Według Dana Kilpatricka, West Ham jest skłonny zapłacić nawet 40 milionów funtów za pozyskanie gwiazdy Chelsea, pomocnika Conora Gallaghera. Dziennikarz Evening Standard, w podcaście Sky Sports Transfer Talk donosi, że zarówno Tottenham, jak i Młoty są zainteresowane pozyskaniem Anglika.
Właściciele Chelsea byliby otwarci na jego sprzedaż nawet w tym miesiącu, ale problemem jest fakt, że menadżer Chelsea – Mauricio Pochettino – zdecydowanie nie popiera tego pomysłu. Dla pasjonatów Premier League, taka sytuacja sprawia, że śledzenie trwającego zimowego okienka transferowego staje się jeszcze ciekawsze. Nie ulega wątpliwości, że byłby to dziwny transfer szczególnie dla tych, którzy bacznie przyglądają się rozgrywkom w Premier League w tym sezonie.
Ciekawie będzie zobaczyć, co stanie się z Gallagherem w tym miesiącu… Spurs i być może West Ham zapłaciliby za niego 30 lub 40 milionów funtów. Jestem pewien, że właściciele Chelsea chcieliby tego, ale myślę, że Pochettino wściekłby się za realizację tego transferu – powiedział Dan Kilpatrick w podcaście Evening Standard.

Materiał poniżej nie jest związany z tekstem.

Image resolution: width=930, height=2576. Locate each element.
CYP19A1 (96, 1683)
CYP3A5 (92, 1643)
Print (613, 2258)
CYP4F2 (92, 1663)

Conor Gallagher w Chelsea jest wysoko ceniony. Pod wodzą Pochettino w ostatnich miesiącach przejął opaskę kapitana pod nieobecność Reece’a Jamesa, co wskazuje na to że jest jednym z kluczowych zawodników. W tym wypadku dołączenie do Spurs, czy West Hamu wydaje się więc mało prawdopodobne.
Nie należy zapominać ze Chelsea potrzebuje pomocy finansowej ze względu na to. że w ciągu ostatnich dwóch lat wydali oni ponad 1 miliard funtów. Sprzedaż takiego zawodnika jakim jest Gallagher bardzo by im pomogła, ponieważ jest wychowankiem akademii, co oznacza, że wszystkie pieniądze byłyby postrzegane w ich księgach jako zysk.
Wydaje się jednak, że West Ham nie byłby najlepszym wyborem dla gracza. Moyes uwielbia Tomasa Soucka, a klub nie tak dawno na tej pozycji podpisał Jamesa Warda-Prowse’a i Edsona Alvareza, więc dopasowanie do składu Gallaghera, byłoby niepotrzebnym bólem głowy dla trenera.